Let us assume that in the future the UHE photon flux is detected at the level $\eta \le 1$ times the current limit at the most restrictive point. To obtain the minimal fraction of UHECR protons needed to generate enough GZK photons if $\eta =1$, we divide each present integrated photon flux limit by the predicted photon flux, computed assuming a 100% UHECR proton primary composition above $4\times {10}^{19}$ eV and a particular level of the radio background. Then, we find the minimum value of this ratio among all the present limits. This minimum ratio determines the minimum fraction of protons in the UHECRs above $4\times {10}^{19}$ eV required to produce the photon signal. Clearly, since we consider only photon production from primary protons, for other values of $\eta$ the required minimal proton fraction scales linearly with $\eta$. The constraints obtained in this way for different values of the EGRB scale factor $F_{\mathrm{rad}}$ are shown in Figure 5. Since we are assuming that the fraction of proton primaries will be measured by AugerPrime, we reverse the constraints and show limits on $F_{\mathrm{rad}}$.

In Figure 5 the upper limits on the EGRB are shown as function of the UHECR proton fraction above $4\times {10}^{19}$ eV to be determined by AugerPrime, in terms of the factor $F_{\mathrm{rad}}$ by which the lower radio background prediction of Protheroe and Biermann [44] should be multiplied, assuming an observation of UHECR photons at the level of the present limits or smaller by a factor $\eta$. Only lines for $\eta =0.1$ (magenta), $\eta =0.3$ (green), and $\eta =1$ (blue) are shown; however, the lines scale linearly with the fraction $\eta$, so the line for any other $\eta$ value can be easily obtained. Notice that $F_{\mathrm{rad}}=10$ corresponds to the ARCADE-2 measurement [1].

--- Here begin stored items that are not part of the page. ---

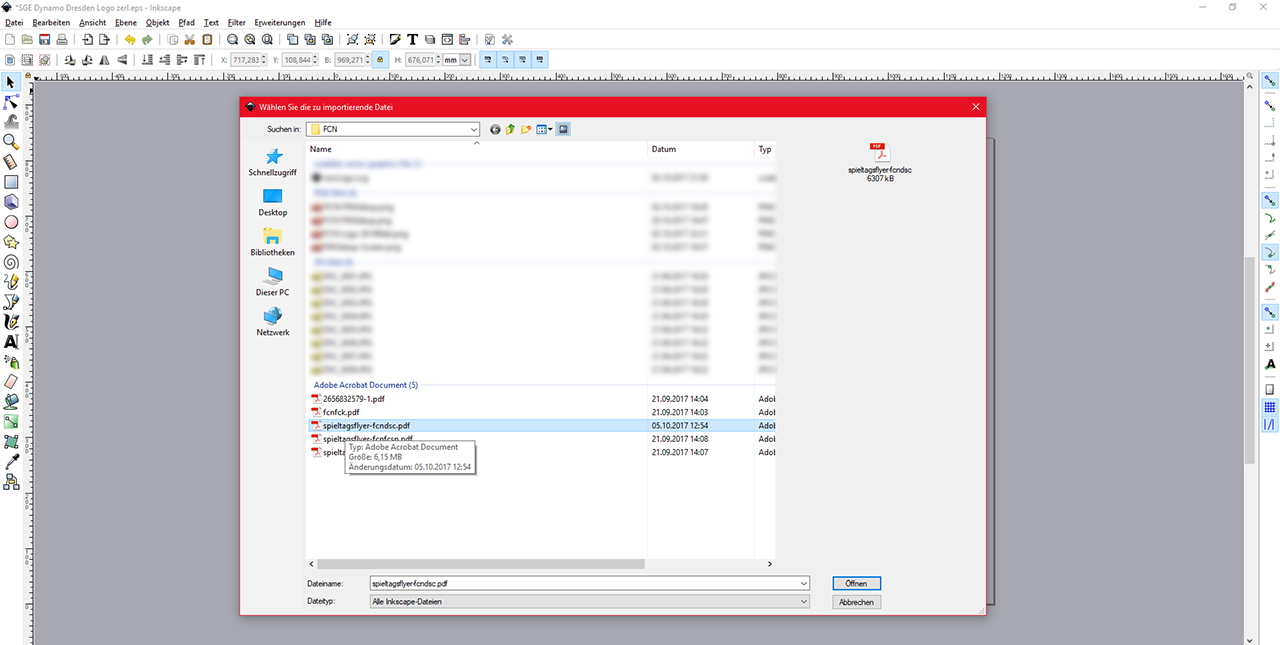The width and height of the screenshot is (1280, 645).
Task: Click the Öffnen button
Action: (856, 583)
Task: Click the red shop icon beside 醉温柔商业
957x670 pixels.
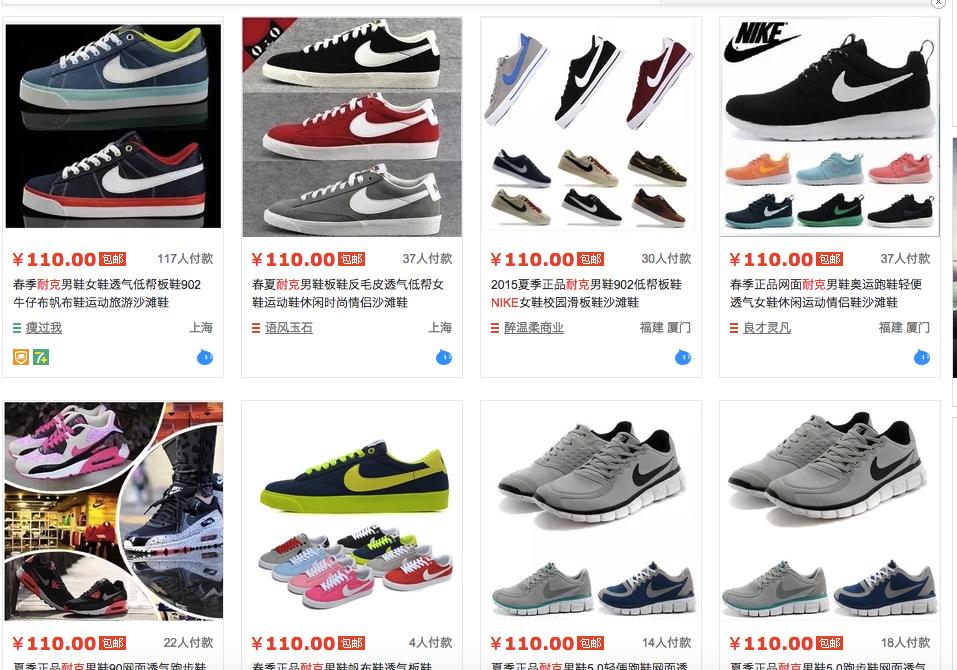Action: 495,328
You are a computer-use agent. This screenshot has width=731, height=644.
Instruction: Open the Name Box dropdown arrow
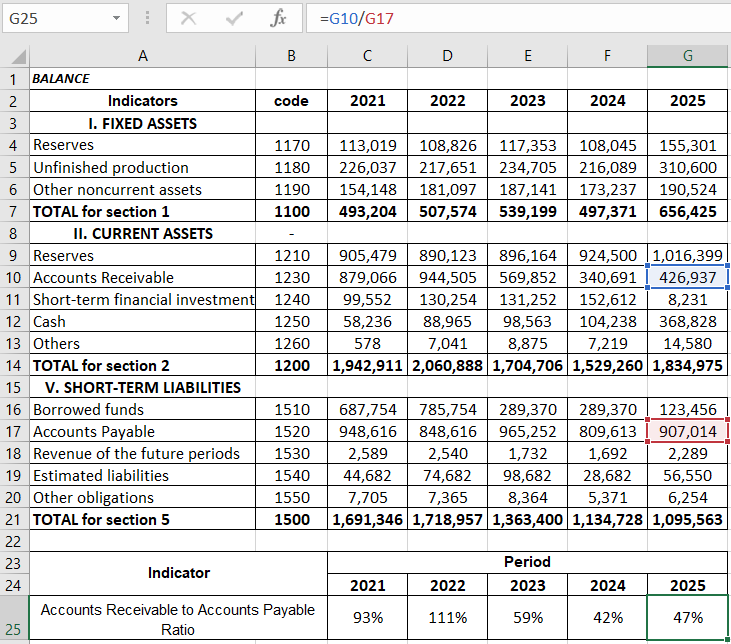[117, 19]
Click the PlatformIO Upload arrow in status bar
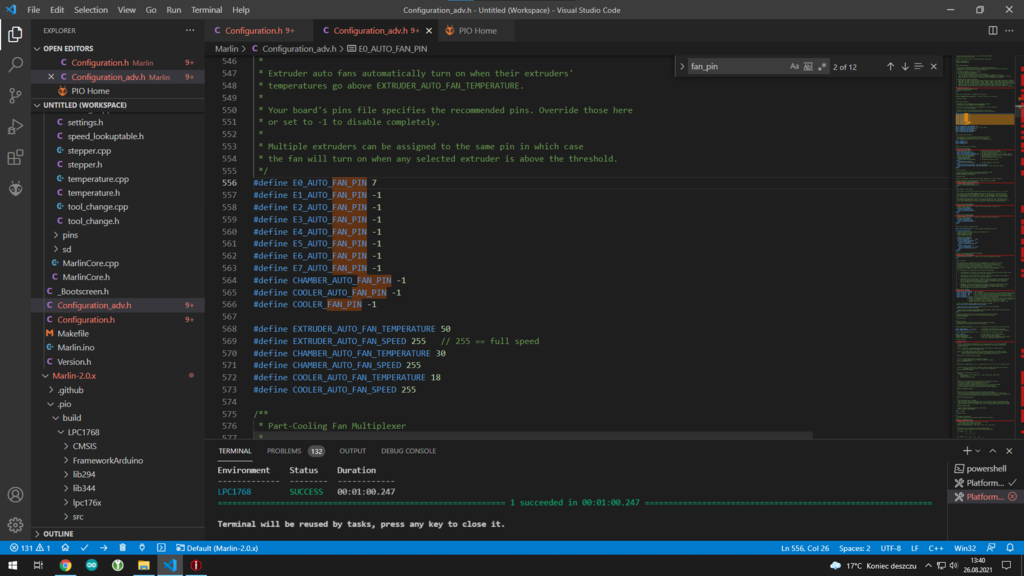 point(103,548)
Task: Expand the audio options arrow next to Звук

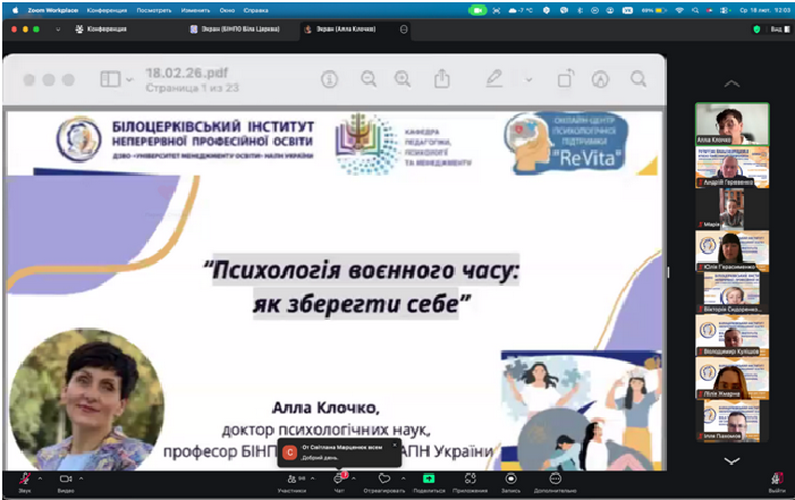Action: pyautogui.click(x=42, y=477)
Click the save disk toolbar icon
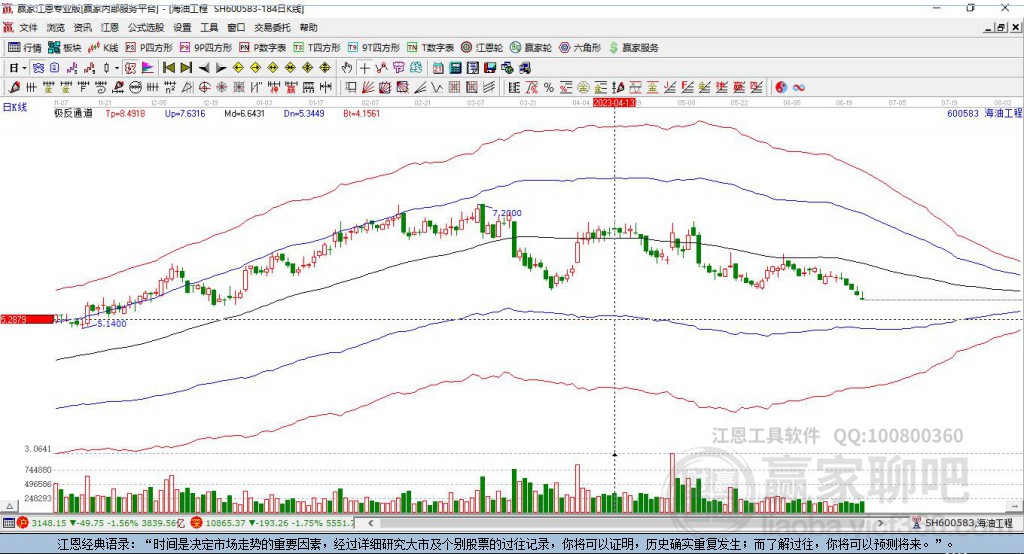The width and height of the screenshot is (1024, 554). pos(490,68)
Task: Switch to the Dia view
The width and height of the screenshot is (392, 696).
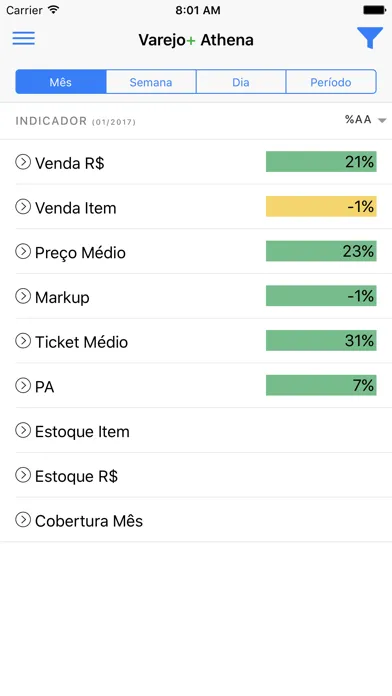Action: point(241,82)
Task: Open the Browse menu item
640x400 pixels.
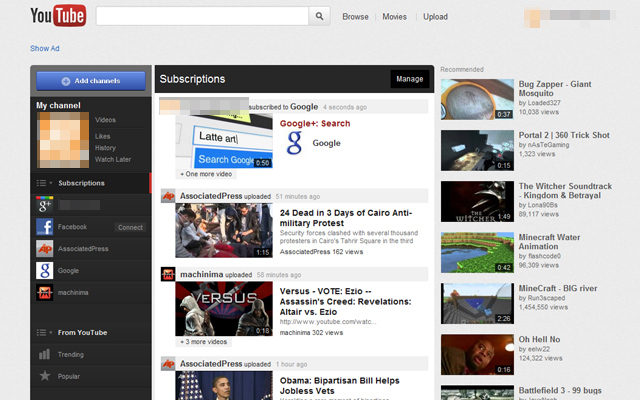Action: 355,17
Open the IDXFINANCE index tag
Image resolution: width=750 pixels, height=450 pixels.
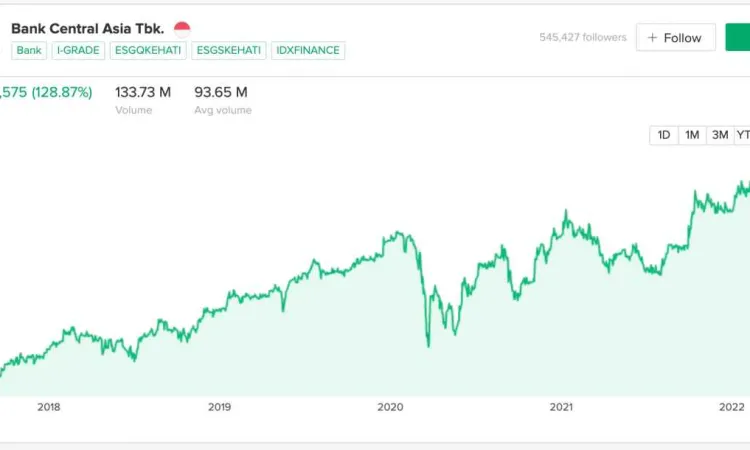[x=308, y=50]
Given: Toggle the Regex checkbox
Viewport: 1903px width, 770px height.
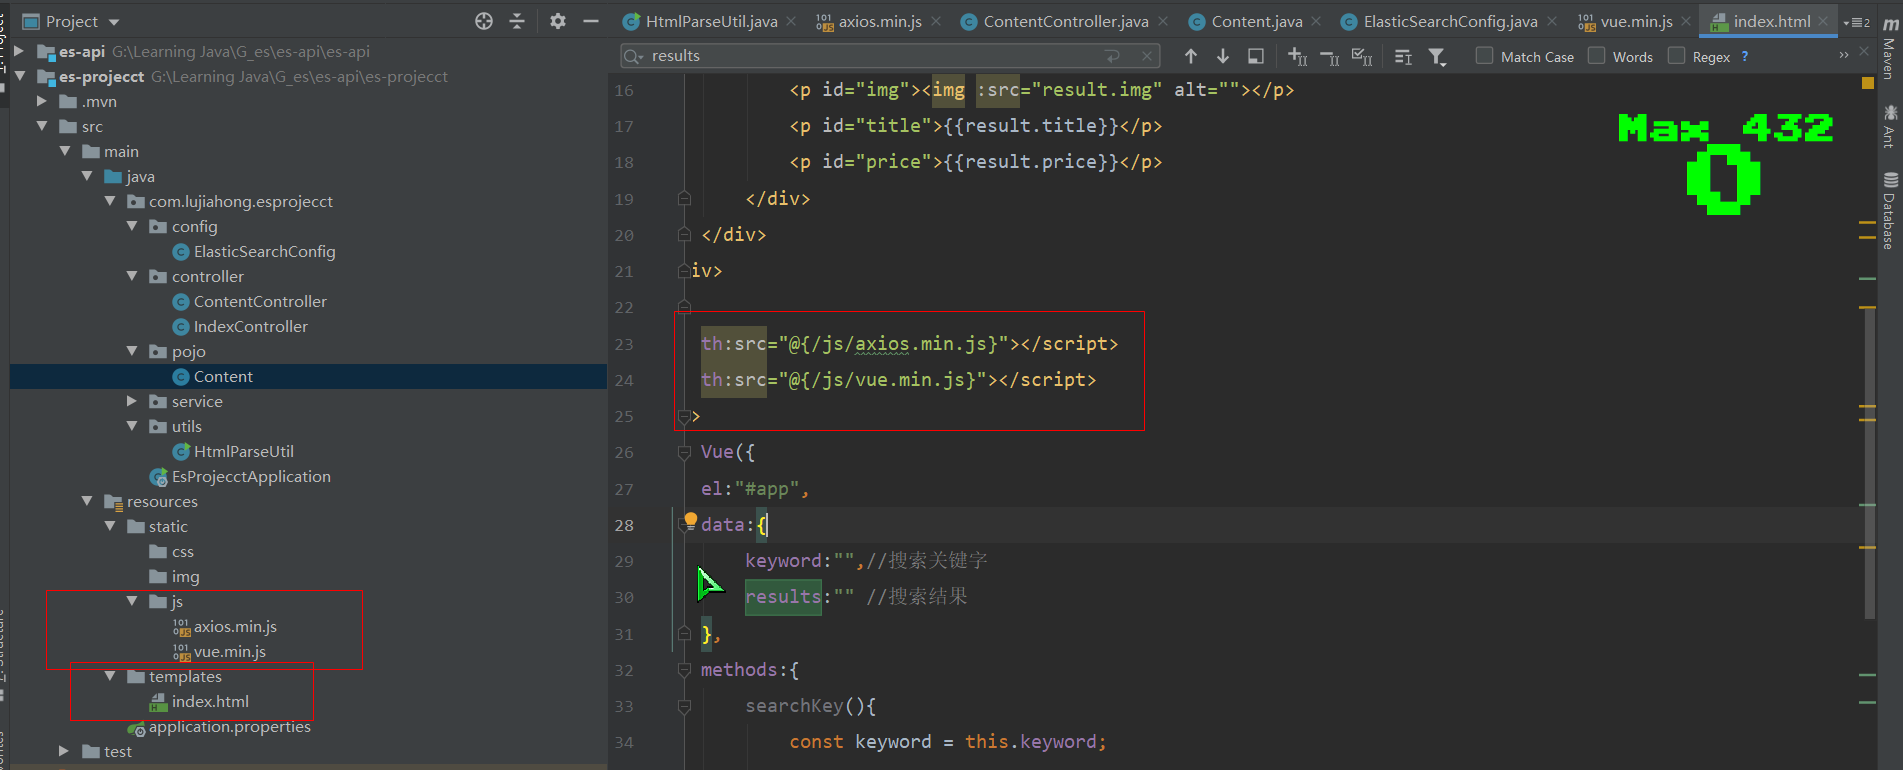Looking at the screenshot, I should pyautogui.click(x=1677, y=56).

As a final comment, let us mention that potentially a lower limit on the EGRB could be established if the UHECR proton primary content is proved to be high enough and GZK photons are not observed. Deriving this limit would require to take into account the observed spectrum and directional information of the proton primaries. This type of analysis is beyond the scope of this paper.

5. Conclusions

In this paper, we studied the possibility of deriving an upper limit on the diffuse extragalactic radio background from a possible future detection of the GZK photon flux. Our main result is summarized in Figure 5. Assuming the photon flux observed is at a level of the factor $\eta$ times the current upper limits on UHECR photons, and given a particular proton fraction in the UHECRs above 40 EeV, one can establish an upper limit on the diffuse radio background. For example, for a photon flux three times lower than the present limits, i.e., with $\eta =0.3$, and a proton fraction 0.5 (which is consistent with current TA data), one can exclude a radio background above the lower radio background prediction of Protheroe and Biermann [44].